[Records for processing]

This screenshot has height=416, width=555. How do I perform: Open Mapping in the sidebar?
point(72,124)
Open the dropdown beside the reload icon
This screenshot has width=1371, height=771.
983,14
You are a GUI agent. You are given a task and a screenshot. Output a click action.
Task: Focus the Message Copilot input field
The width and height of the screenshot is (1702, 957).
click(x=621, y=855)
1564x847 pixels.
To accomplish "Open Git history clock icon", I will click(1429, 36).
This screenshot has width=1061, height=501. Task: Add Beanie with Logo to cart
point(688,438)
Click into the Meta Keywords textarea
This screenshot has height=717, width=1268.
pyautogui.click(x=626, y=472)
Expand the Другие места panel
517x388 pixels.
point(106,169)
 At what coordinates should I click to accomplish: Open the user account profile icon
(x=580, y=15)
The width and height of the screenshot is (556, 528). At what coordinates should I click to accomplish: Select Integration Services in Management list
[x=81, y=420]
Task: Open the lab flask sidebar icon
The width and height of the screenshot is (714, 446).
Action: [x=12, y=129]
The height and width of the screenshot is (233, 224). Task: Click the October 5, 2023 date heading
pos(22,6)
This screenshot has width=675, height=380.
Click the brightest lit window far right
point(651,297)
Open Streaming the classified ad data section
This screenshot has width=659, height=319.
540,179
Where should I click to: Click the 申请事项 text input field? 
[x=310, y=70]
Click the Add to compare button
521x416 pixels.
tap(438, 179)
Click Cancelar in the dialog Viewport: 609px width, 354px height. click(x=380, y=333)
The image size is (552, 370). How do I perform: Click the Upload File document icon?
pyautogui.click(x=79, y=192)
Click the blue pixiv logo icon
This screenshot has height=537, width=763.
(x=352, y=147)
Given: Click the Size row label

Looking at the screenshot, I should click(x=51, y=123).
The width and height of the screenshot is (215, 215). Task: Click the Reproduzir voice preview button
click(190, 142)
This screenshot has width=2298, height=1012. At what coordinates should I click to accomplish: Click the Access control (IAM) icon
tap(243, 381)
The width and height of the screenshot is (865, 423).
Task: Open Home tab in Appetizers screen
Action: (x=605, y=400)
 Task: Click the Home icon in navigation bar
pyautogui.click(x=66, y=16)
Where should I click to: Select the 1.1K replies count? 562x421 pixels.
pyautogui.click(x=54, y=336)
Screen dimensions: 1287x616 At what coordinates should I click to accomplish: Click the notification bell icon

[Exercise details] Copy out the listing lines from the start of the listing through the line that contains "Action: [x=12, y=129]", including that line, and repeat them word for word.

[Output for this exercise]
This screenshot has height=416, width=555. How do I perform: Open Mapping in the sidebar?
point(72,124)
Open the dropdown beside the reload icon
This screenshot has width=1371, height=771.
983,14
You are a GUI agent. You are given a task and a screenshot. Output a click action.
Task: Focus the Message Copilot input field
The width and height of the screenshot is (1702, 957).
click(x=621, y=855)
1564x847 pixels.
To accomplish "Open Git history clock icon", I will click(1429, 36).
This screenshot has width=1061, height=501. Task: Add Beanie with Logo to cart
point(688,438)
Click into the Meta Keywords textarea
This screenshot has height=717, width=1268.
pyautogui.click(x=626, y=472)
Expand the Другие места panel
517x388 pixels.
point(106,169)
 At what coordinates should I click to accomplish: Open the user account profile icon
(x=580, y=15)
The width and height of the screenshot is (556, 528). At what coordinates should I click to accomplish: Select Integration Services in Management list
[x=81, y=420]
Task: Open the lab flask sidebar icon
The width and height of the screenshot is (714, 446).
Action: [x=12, y=129]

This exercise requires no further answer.